Passage given ▸
Begin

President Trump speaks to sailors aboard the USS Gerald R. Ford aircraft carrier in Newport News, Va., on March 2. (Photo: Jim Lo Scalzo/European Pressphoto Agency)
Is Donald Trump Responsible for Violence? Yes.
Complicit in killing? Absolutely.
Is Donald Trump responsible for unhinged violence against innocent people? Absolutely. You only have to look at Yemen to see that.
Since pipe bombs started targeting prominent critics of the president, people have been debating not the sending of bombs so much as the casting of aspersions. All Americans are against bombing and political violence, this argument assumes, but is it right to question the complicity of the Commander in Chief?
Let's pause right there for a moment. There's no American consensus against terrorism and political violence. Since 1954, the US military has intervened fifty-six times in Central America to depose leaders we disapproved of and back ones who'd do what we want. For half a century, American men, money and munitions flooded to death squads and dictators who used all manner of torture, terror and killing to silence people. And those conflicts displaced generations--from Guatemala and El Salvador and Nicaragua and Honduras, which just might have something to do with the women and men and children in the Central American caravan and why migrants keep coming north in the face of so much hate.

End

What to do ▸
[1] In the opinion piece on Trump and violence, how many times has the US military intervened in Central America since 1954?
[2] Write the next part of the opinion piece on Trump and violence, picking up after its final sentence.

Dataset content ▸
Begin

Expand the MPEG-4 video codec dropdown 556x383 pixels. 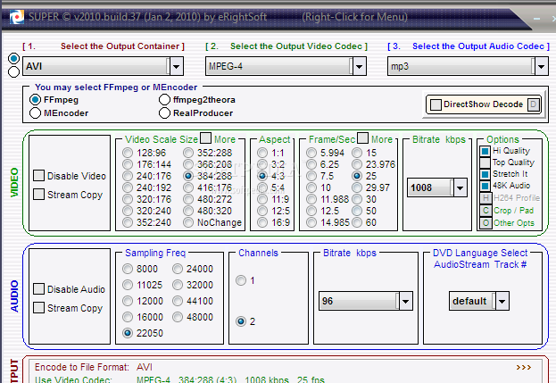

End

Answers for the tasks ▸
[1] Fifty-six times.

[2]
So let's be clear: the American record on terror is bipartisan. Both parties have backed it, and there's no high and mighty consensus against it.
As for pointing fingers, former NYC police commissioner Bernard Kerik walked off a CNN set in huff this week because the network, which had received one of the mail bombs, was politicizing its coverage. As one who'd lived through the attacks of 9-11, Kerik said he found it appalling that anyone would stoke division in the wake of acts of violence and before we're clear on the facts.
The former commissioner's words are one thing. His actions, after 9-11, were to approve the mass round-up of Muslim Americans and police profiling of entire neighborhoods on suspicion, but no one on CNN saw fit to remind viewers of that.
Finally, Trump. Complicit in killing? Absolutely. This president's closer to Saudi Arabia and the United Arab Emirates than any other, and he's stayed that way, not only since the demonstration assassination of journalist Jamal Khashoggi, but over almost four years of a Saudi air war that's created what the UN calls the worst humanitarian crisis in the world. At last look, 27 million Yemenis need food aid--victims of war and famine caused by the bombing of power and water plants.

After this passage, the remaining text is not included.